Text:
Daneshmand brought this diversity action against Hazard, along with Thomas DeSantis, Jr., the gate's installer, and Central Fence of CNY, Inc., the subcontractor who built the fence and contracted with DeSantis to install it, alleging negligence and breach of various warranties. Hazard and Central Fence filed third-party complaints against Mallory Electric Company, Inc., which had installed a ground wire on the gate shortly before its collapse, seeking contribution for negligence and common law indemnity. Daneshmand sought compensatory damages from all three defendants and punitive damages from Hazard and Central Fence.

The district court granted summary judgment in favor of Hazard and Central Fence on the punitive damages claims. A jury trial on the remaining claims ended in a grant of judgment as a matter of law for all the defendants on all the claims at the conclusion of Daneshmand's case-in-chief.

This appeal followed. On it, Daneshmand assigns as error the district court's grant of judgment as a matter of law at trial, the court's earlier grant of summary judgment for Hazard and Central Fence on the punitive damages claims, and several of the court's evidentiary rulings.


We first address the propriety of the grant of judgment as a matter of law at the conclusion of Daneshmand's case-in-chief.

Though Daneshmand's claims invoked both negligence and breach of warranty theories, an essential element of each was that a basic design defect known to but uncorrected by each of the appellee-contractors involved in providing the gate to the Army was a proximate cause of its fall and hence of Daneshmand's injuries.1  And though the district court's oral ruling may be thought to have rested on several alternative grounds,2  the central ground was the insufficiency of the evidence to support a jury finding on that critical causation issue. J.A. at 1238-39, 1247. Because we agree that that was a sufficient ground, we confine discussion to it.

The tasks:
[a] Say whether each statement below agrees with the court opinion excerpt, answering yes or no and quoting the deciding words from it. (i) Mallory Electric Company, Inc. installed a ground wire on the gate shortly before the gate collapsed. (ii) Daneshmand sought punitive damages from all three defendants. (iii) The jury trial ended with a verdict in Daneshmand's favor.
[b] Carry the court opinion excerpt forward, starting right after its last sentence.

Stored data:
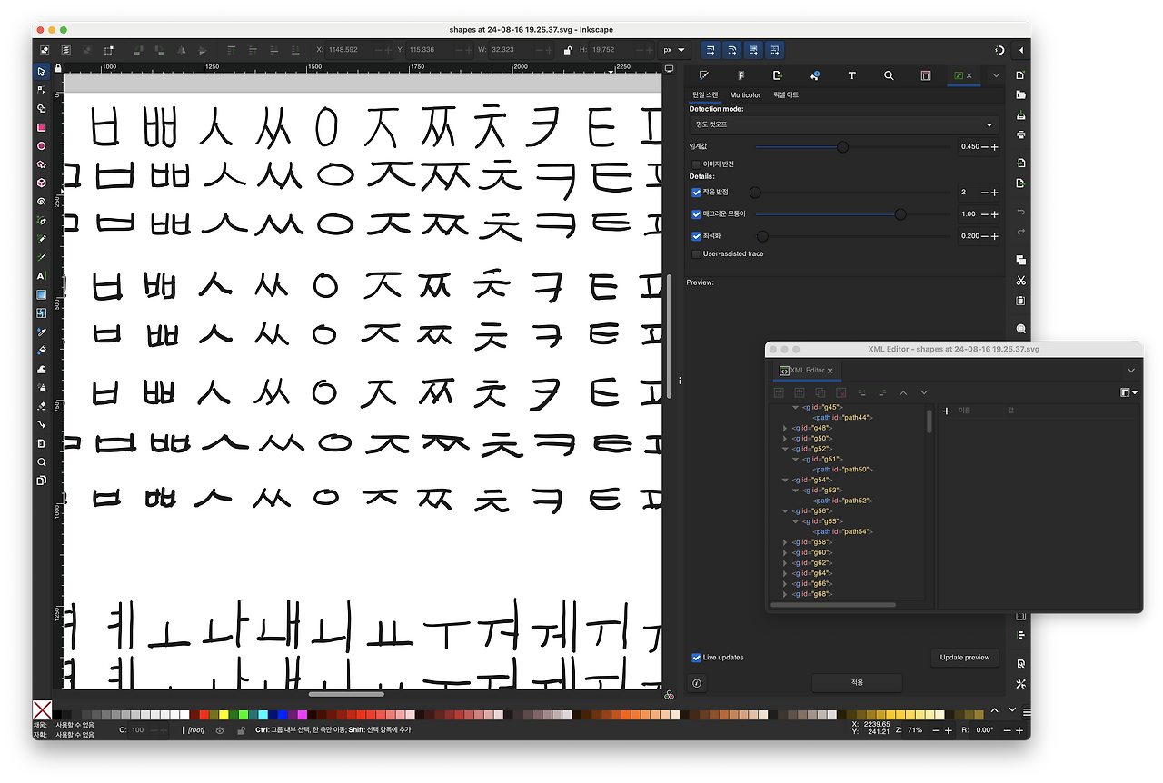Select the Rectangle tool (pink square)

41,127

Answers to the problems:
[a]
(i) Yes: "which had installed a ground wire on the gate shortly before its collapse"
(ii) No: "punitive damages from Hazard and Central Fence"
(iii) No: "ended in a grant of judgment as a matter of law for all the defendants on all the claims at the conclusion of Daneshmand's case-in-chief"

[b]
In this circuit, a stringent standard is applied to determine the sufficiency of evidence to prove physical or motivational causation. We require that the evidence be sufficient to permit a jury rationally to infer the requisite cause as a "probable," not merely a "possible," one. See Lovelace v. Sherwin-Williams Co., 681 F.2d 230, 241-42 (4th Cir. 1982) (because of the "impossibility of choosing rationally between mere 'possibilities' "); Wratchford v. S.J. Groves & Sons Co., 405 F.2d 1061, 1066 (4th Cir. 1969) (Haynsworth, J.) (because "if the inference [of causation] ... lacks substantial probability, any attempted resolution of the question may well lie within the area of surmise and conjecture"); Ford Motor Co. v. McDavid, 259 F.2d 261, 266 (4th Cir. 1958) (Haynsworth, J.) (" [p]ermissible inferences [of causation] must still be within the range of reasonable probability"); Ralston Purina Co. v. Edmunds, 241 F.2d 164, 168 (4th Cir. 1957) (Sobeloff, J.) (only evidence "which shows a 'probability' and not a mere 'possibility' [of causation]" suffices). In applying that standard we of course are bound to give the non-moving party the benefit of every favorable inference, to accept the credibility of all favorable testimony, and to resolve any inconsistencies or conflicts in his favor. Garraghty v. Jordan, 830 F.2d 1295, 1302 (4th Cir. 1987). But in doing so, we may take into account all the evidence bearing upon potentially dispositive issues that is not contradicted or in direct conflict with that favorable to the non-movant. St. Paul Fire & Marine Ins. Co. v. Vaughn, 779 F.2d 1003, 1008 (4th Cir. 1985).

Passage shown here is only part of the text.